NADPH-protochlorophyllide oxidoreductase in cucumber is encoded by a single gene and its expression is transcriptionally enhanced by illumination.

NADPH-protochlorophyllide oxidoreductase (POR) catalyzes the photoreduction of protochlorophyllide a in the chlorophyll biosynthetic pathway. Recently, two POR genes, the expressions of which were differently regulated by light, were isolated in barley and Arabidopsis, and it is suggested that in angiosperms, the chlorophyll synthesis is controlled by the differential action of the two distinct POR isozymes. Meanwhile, we have isolated POR cDNA from cucumber, and reported that its expression was enhanced by illumination.
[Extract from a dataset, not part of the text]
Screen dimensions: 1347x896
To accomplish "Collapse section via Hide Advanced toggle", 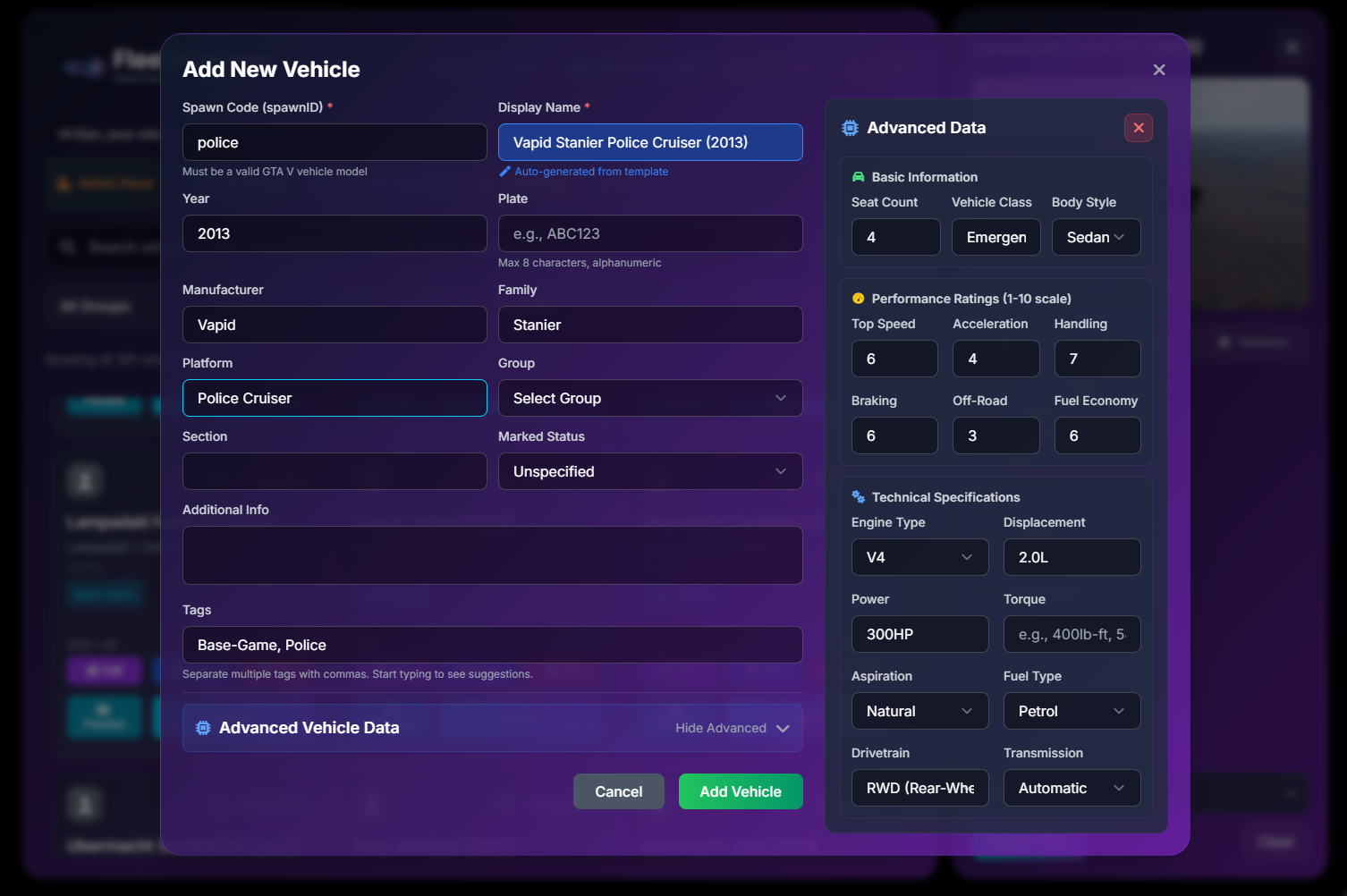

In this study, we analyzed the gene expression and organization of cucumber POR in more detail. Northern blot analysis with 5′- or 3′-noncoding gene-specific and full length probes and RNase protection assay revealed that cucumber POR mRNA is transcribed from a single gene. Run-on assay revealed that the transcript level of isolated nuclei from illuminated cotyledons was 6-fold that of dark control, indicating that the light-enhanced expression of cucumber POR is caused by transcriptional activation. Using degenerated primers and the genomic DNA of cucumber as template, PCR showed the presence of only one type of fragment encoding cucumber POR. The PCR product was hybridized with the genomic Southern blot from cucumber and only one band was detected under low stringency conditions. From these results, we conclude that there is a single POR gene in cucumber and PORs are organized by different gene families among higher plants, and in cucumber the single POR may play the roles of two POR genes, which are present in other higher plants such as Arabidopsis and barley.